元の文章 |
########################################

部長さんのお医者さんが、「お母さんの状態も赤ちゃんの心拍も大丈夫だから、明日の朝9時頃まで待って子宮口が全開してなかったら、陣痛促進剤を使う事を考えようか」と言った。「ええ?まじで?こりゃあがんばらないと」と焦った。促進剤を使うとめちゃ痛い陣痛が来るって聞いてたし、出来るだけ自然に産みたかったから。しかもなぜか白いタイツを履かされる。きつそうだし「嫌だー!」って思ってたのだけど、履いてみると、以外に「あら?らくちん。痛みもひいたわー」って。長時間のお産にて足がつりかけたりしてかなり痛かったのだけど、それが引いたんだよね。すごいね。あれ、また飛行機のエコノミー症候群予防に飛行機で履いてみようっと。

########################################

抽出した情報 |
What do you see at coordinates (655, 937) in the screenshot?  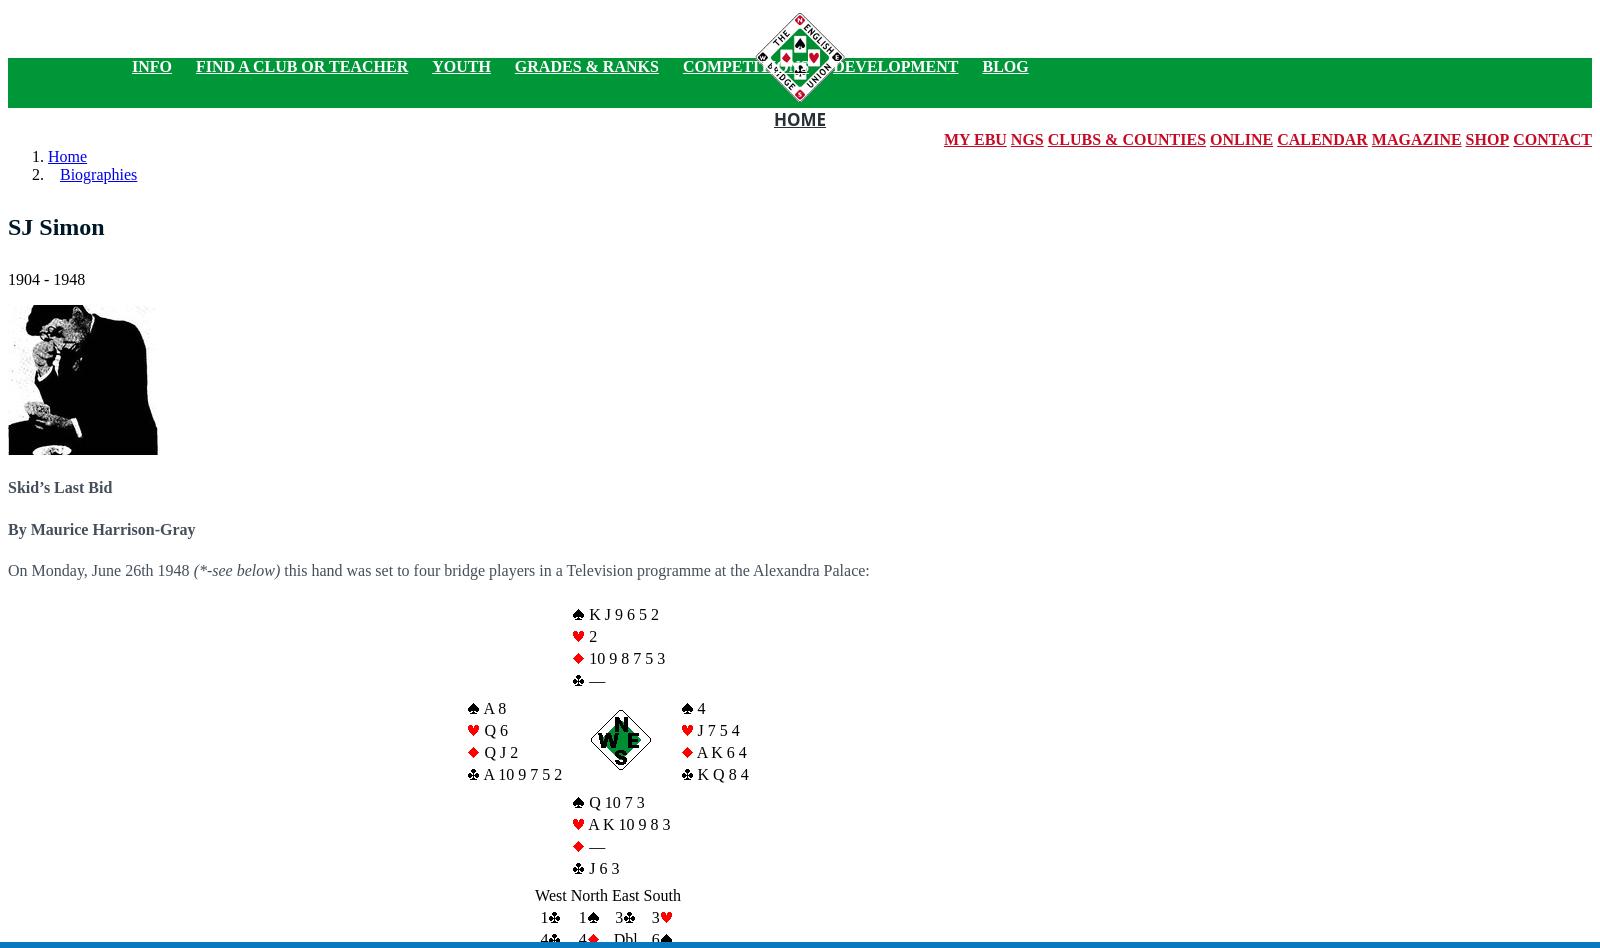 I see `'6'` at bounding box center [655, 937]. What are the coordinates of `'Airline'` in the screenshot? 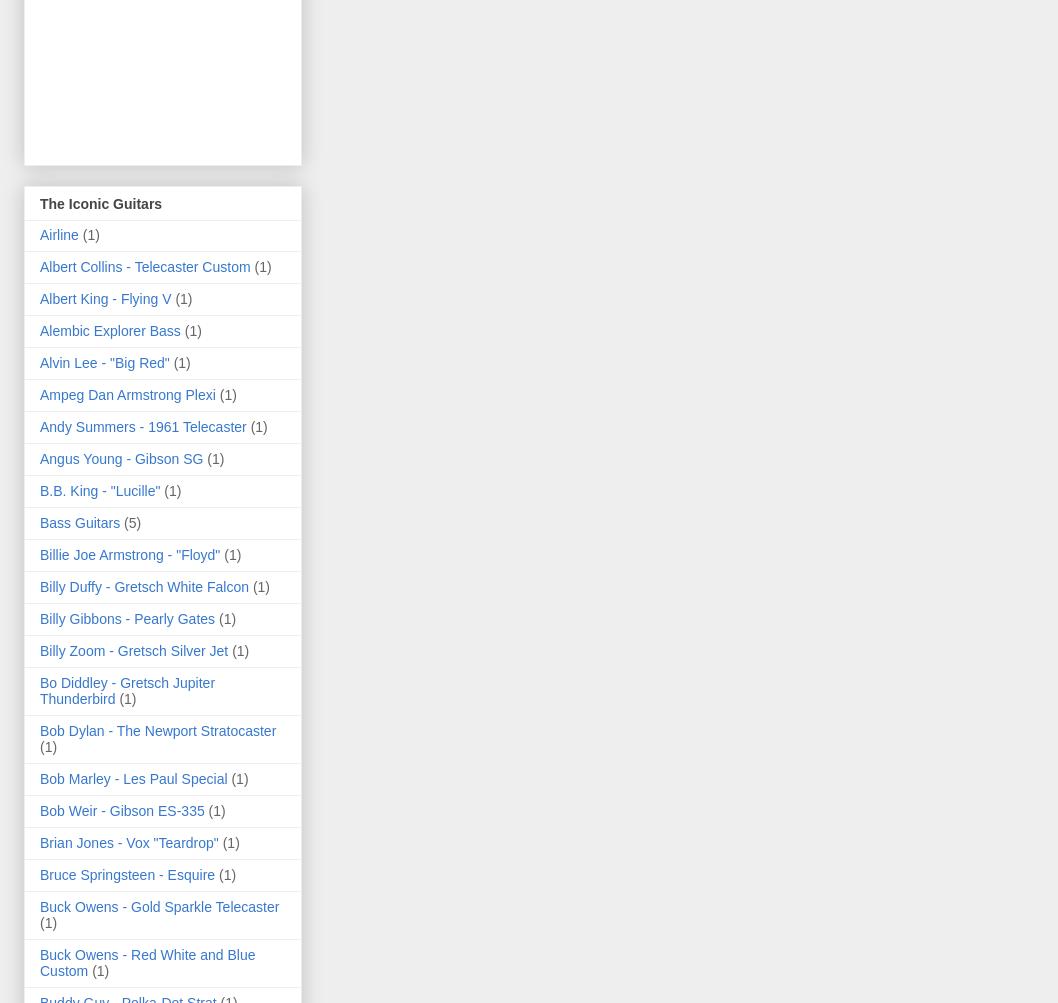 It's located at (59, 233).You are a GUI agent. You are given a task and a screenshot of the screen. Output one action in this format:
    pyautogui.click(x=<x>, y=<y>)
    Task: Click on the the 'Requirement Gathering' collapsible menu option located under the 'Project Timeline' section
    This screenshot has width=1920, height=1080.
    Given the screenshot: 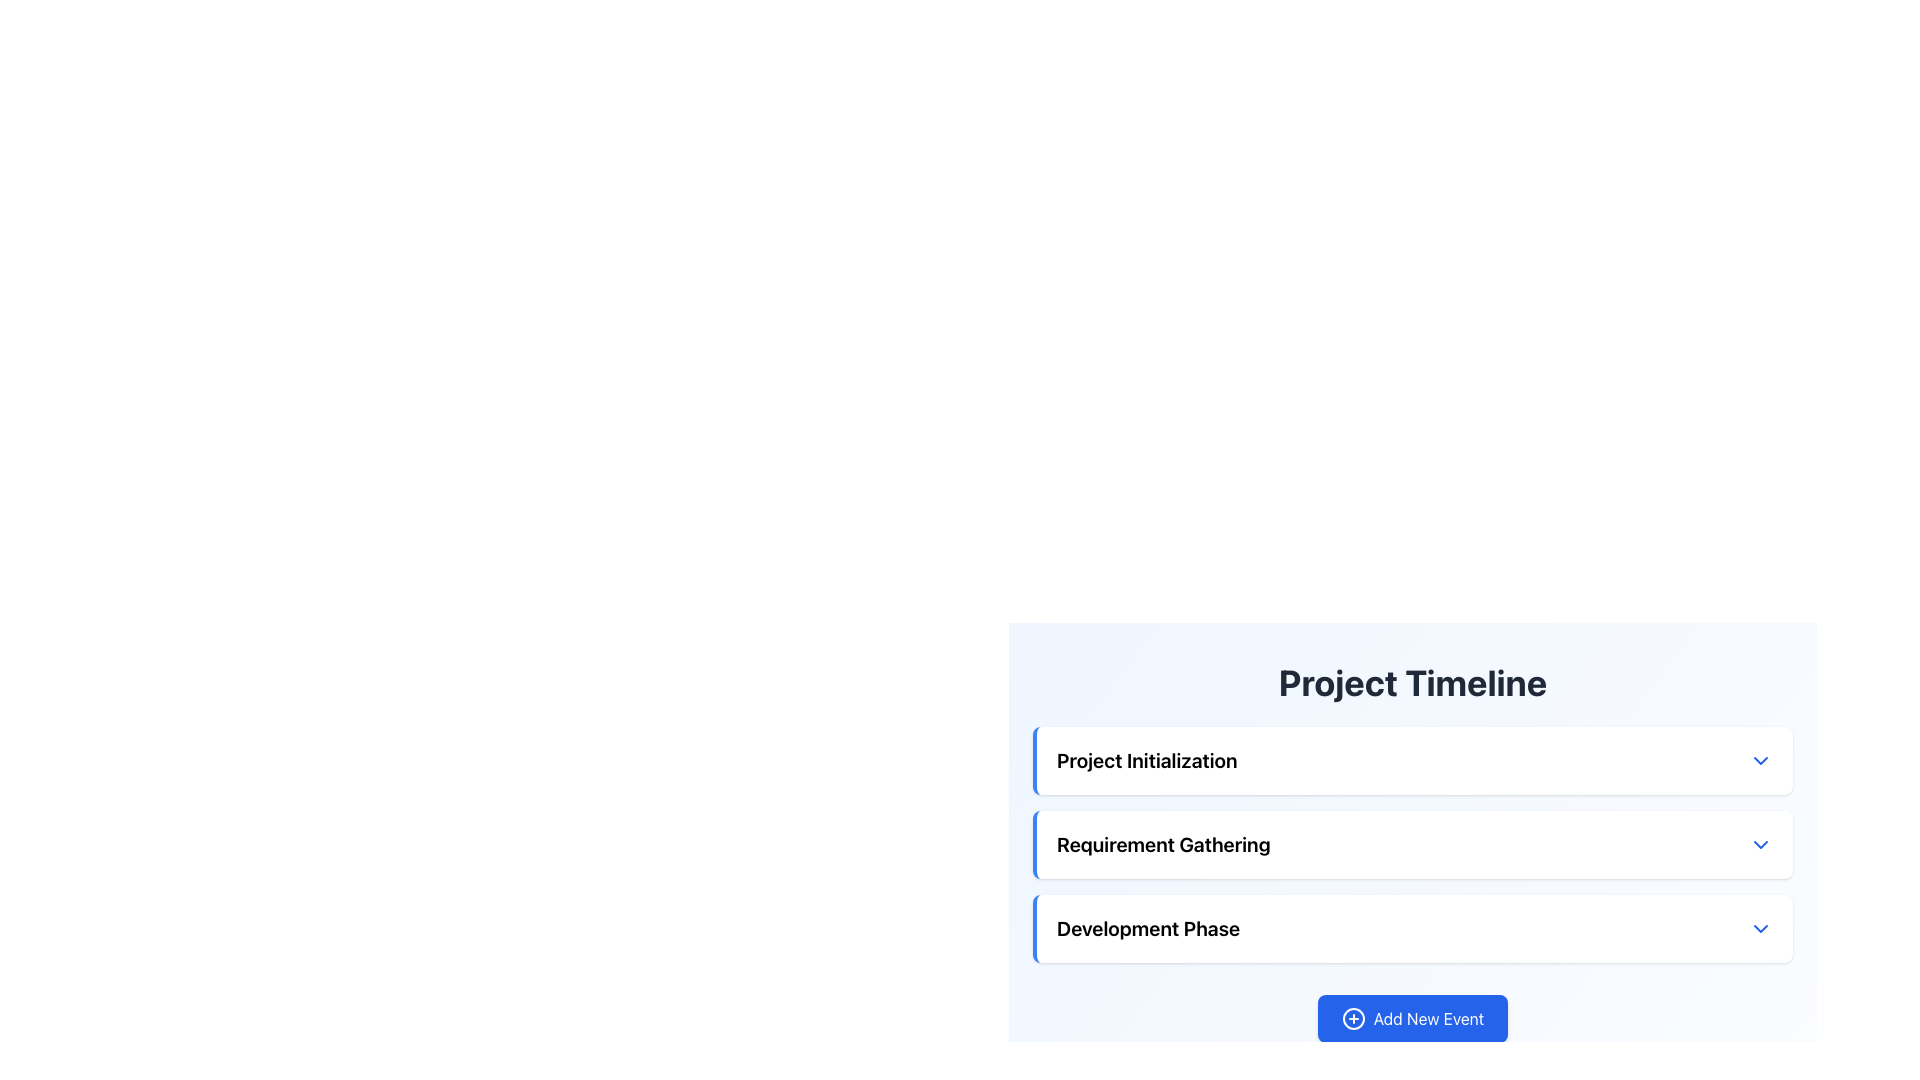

########################################

情報の活用 |
- a) お産の文章の「部長さんのお医者さんが、「お」を含む言葉から書き始めて「に飛行機で履いてみようっと。」のところで終わるまでを、一字も変えずにそのまま繰り返してください。
- b) お産の文章の最後の文のあとに続く部分を書いてください。
ここに並んだ行は、お産の文章とは別の資料です。

各課題の答え |
- a)
部長さんのお医者さんが、「お母さんの状態も赤ちゃんの心拍も大丈夫だから、明日の朝9時頃まで待って子宮口が全開してなかったら、陣痛促進剤を使う事を考えようか」と言った。「ええ?まじで?こりゃあがんばらないと」と焦った。促進剤を使うとめちゃ痛い陣痛が来るって聞いてたし、出来るだけ自然に産みたかったから。しかもなぜか白いタイツを履かされる。きつそうだし「嫌だー!」って思ってたのだけど、履いてみると、以外に「あら?らくちん。痛みもひいたわー」って。長時間のお産にて足がつりかけたりしてかなり痛かったのだけど、それが引いたんだよね。すごいね。あれ、また飛行機のエコノミー症候群予防に飛行機で履いてみようっと。

- b)
来てすぐに視装置をつける前から、早速ブドウ糖の点滴をしてもらったのだが、それが1/4終わるかどうかというところから既に自分で分かるくらい体力が戻ってきた。お腹も減ってきて、ケビンに病院のコンビニでリンゴジュースと梅のおかゆを買ってきてもらって食べたりも出来た。場所も移動したからか、目も覚めた。そこからケビン監督の出番。ケビンが「もうタイムリミットが近づいてきたから、これからはアクティブバースだ!がんばろーー!」ってスパルタ状態。ベットの上から私を起こさせて、階段を上り下りさせたり、外に出てまだまだ満月に近い綺麗な月を見ながら月礼拝体操をしてみたり。陣痛が来たら、立ちながらケビンの首にぶら下がったり、テーブルに手をついてスクワットしながら息んだり。

そして助産士さんに内診してもらったら、「あら、子宮口全開してるわよ。あとはこの調子で破水したら朝までに産まれるわよ」って言ってもらえた。それまではその助産士さんは、「お産、朝までは無理かもね」って言ってはったから、めちゃ嬉しかった。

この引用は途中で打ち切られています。